__Required work__.
Using the article on restorative justice, answer these:
(a) In what year did Emmett Solomon retire as director of chaplains for the Texas Department of Criminal Justice?
(b) How many people, ministries and churches does the Restorative Justice Ministry Network now include?
(c) In December 2007, what share of released prisoners did the U.S. Justice Department predict would commit a crime within the first three years?

__Source__.
□ □ □ □

The woman sobbed quietly into her hands for a few minutes. Composing herself as best she could, she looked into the eyes of the 18-year-old.
"I forgive you," she declared. "But you are going to have to prove to me and to the community that you won't do something like this again." This scenario is the heart of restorative justice–an opportunity to restore broken relationships, to stop destructive behaviors early and to repair as much of the harm done to victims as possible.
But the definition and focus of this form of redress for crime depend upon who leads the effort. Some state governments and ministries deal primarily with legislation. Some focus on victims; others include all prison-related ministries and outreach efforts.
The Restorative Justice Ministry Network of North America is considered among the leading authorities on the concept in the United States. Emmett Solomon began the ministry shortly after retiring as director of chaplains for the Texas Department of Criminal Justice in 1993. He wanted to provide a network for all individuals and churches doing any form of jail and prison ministry.
The network now includes more than 60,000 people, ministries and churches. Solomon helps facilitate connections among ministries and the Texas system, and he offers restorative justice conferences and training throughout the year.
His ministry also provides services at one of Texas’ most well-known prison facilities—the Huntsville Unit. His network website lists all member ministries from across North America and their contact information.
Restorative justice, according to Solomon, is a systematic response that emphasizes healing of the victim, the community and the offender. The network encourages programs that focus on repairing the harm done, involve all parties affected and help transform the current judicial system by getting the community more directly involved in government solutions.
Solomon encourages each ministry or person interested in applying restorative justice concepts to answer questions that touch the three aspects of each crime:
• What will it take to restore the peace in the community broken by the crime?
• What will it take to restore the victim’s autonomy?
• What will it take to restore the offender to the community?
Regardless of the approach—victim, offender or community—the restorative justice concept ultimately targets change at the corrections system itself.
The Restorative Justice Ministry Network cites a Parade magazine story that estimates the U.S. prison population at 2.3 million, nearly five times the world average. Currently, the U.S. system tends to focus on retributive justice—the Old Testament eye-for-an-eye concept—in which an offender pays for the crime by living behind bars.
Not only is the incarceration rate higher, but under the current U.S. system, offenders also are likely to commit additional crimes once released. In December 2007, the U.S. Justice Department predicted two-thirds of released prisoners would commit a crime within the first three years.

□ □ □ □

__Entries supplied__.
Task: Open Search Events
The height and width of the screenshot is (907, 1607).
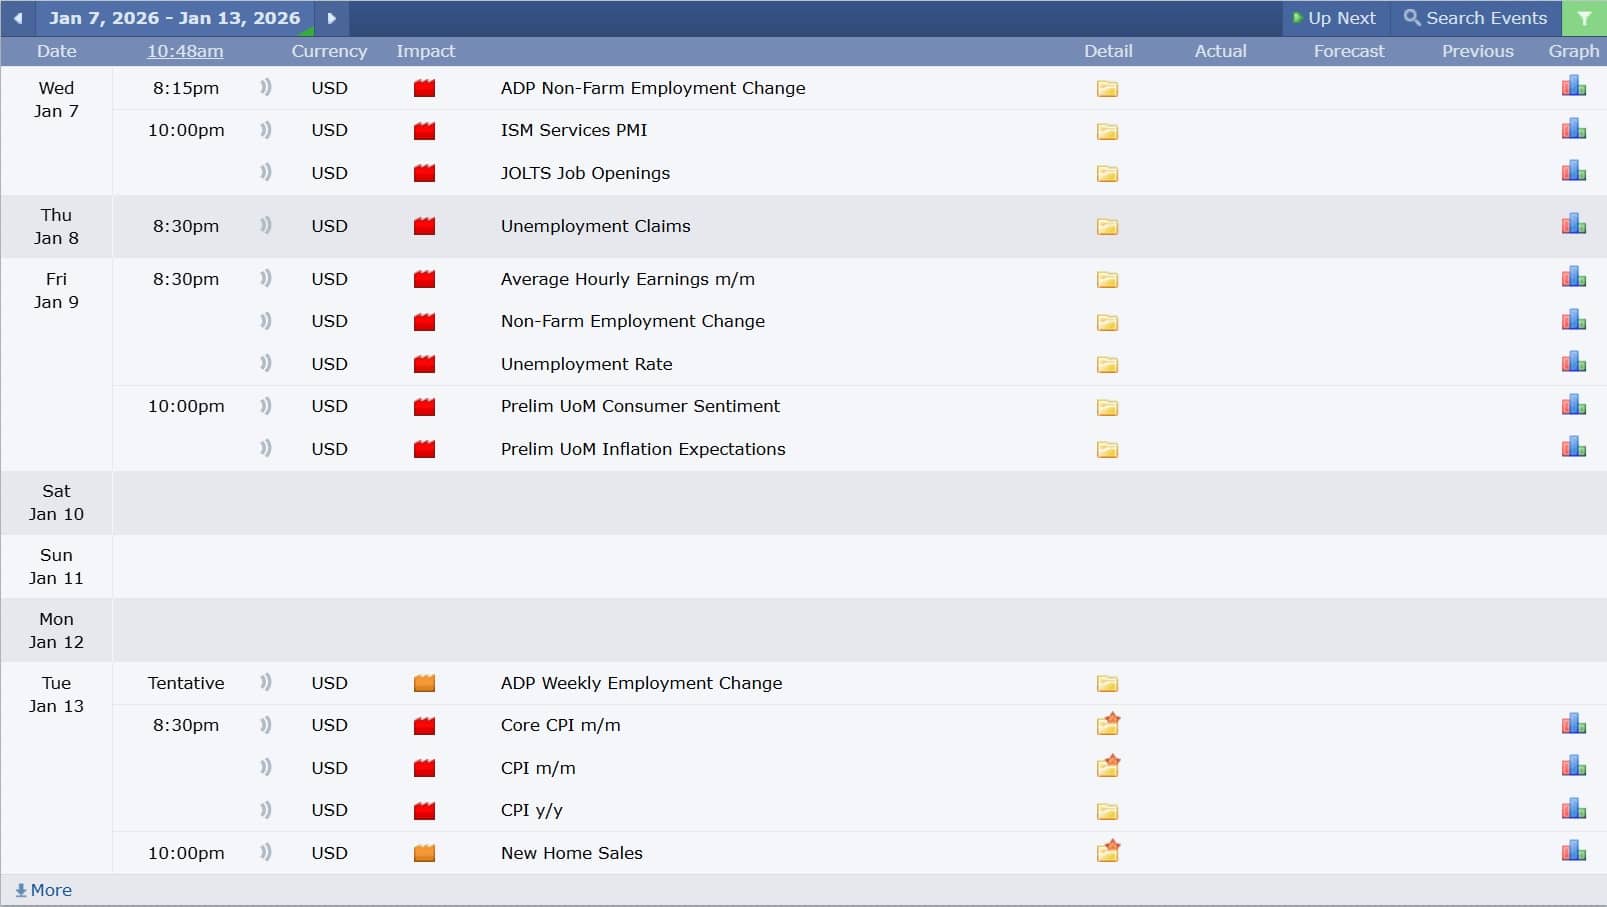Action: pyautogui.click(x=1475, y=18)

□ □ □ □

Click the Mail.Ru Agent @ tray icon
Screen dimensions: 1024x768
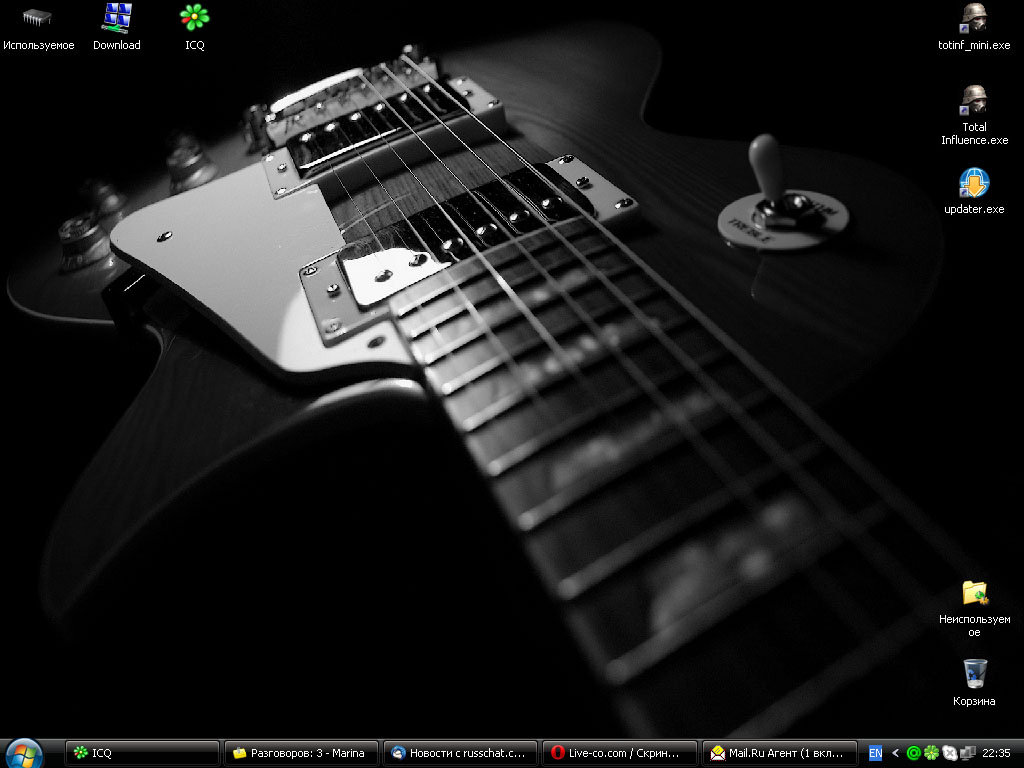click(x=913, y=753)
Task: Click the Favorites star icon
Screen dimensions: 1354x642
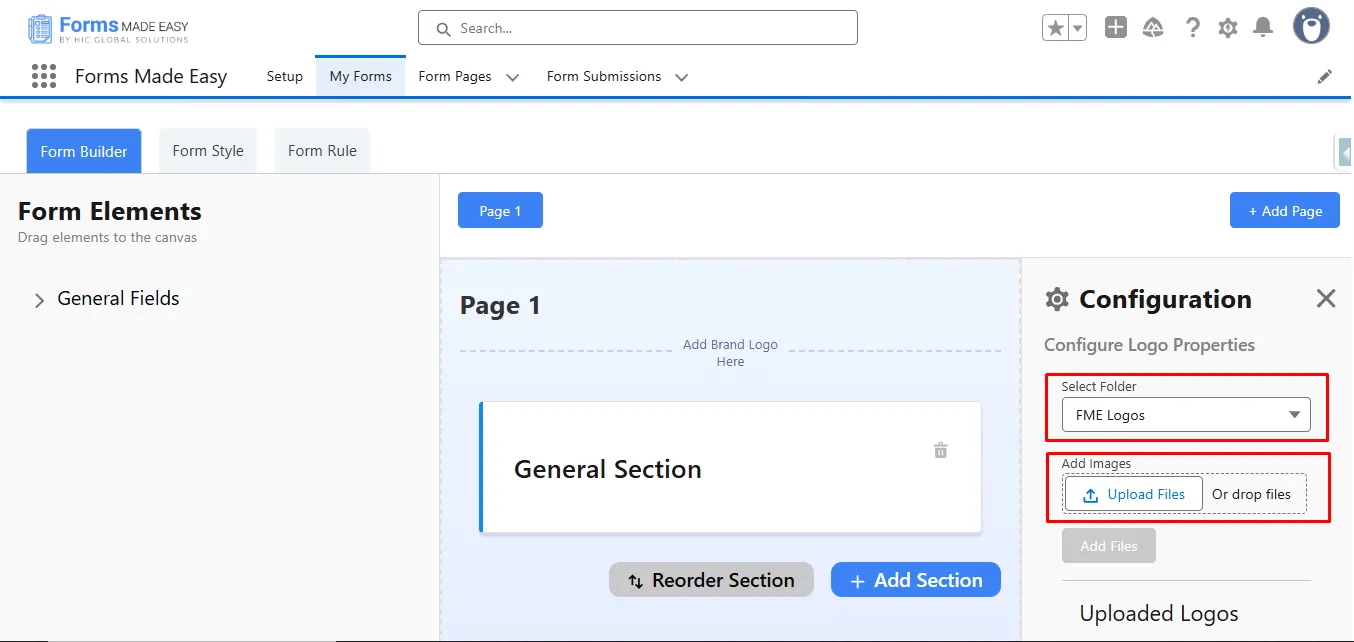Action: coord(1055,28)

□ □ □ □

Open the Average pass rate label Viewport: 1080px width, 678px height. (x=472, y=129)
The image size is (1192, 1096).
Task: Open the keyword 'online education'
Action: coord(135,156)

□ □ □ □

__Result of the exercise__.
(a) 1993
(b) More than 60,000
(c) Two-thirds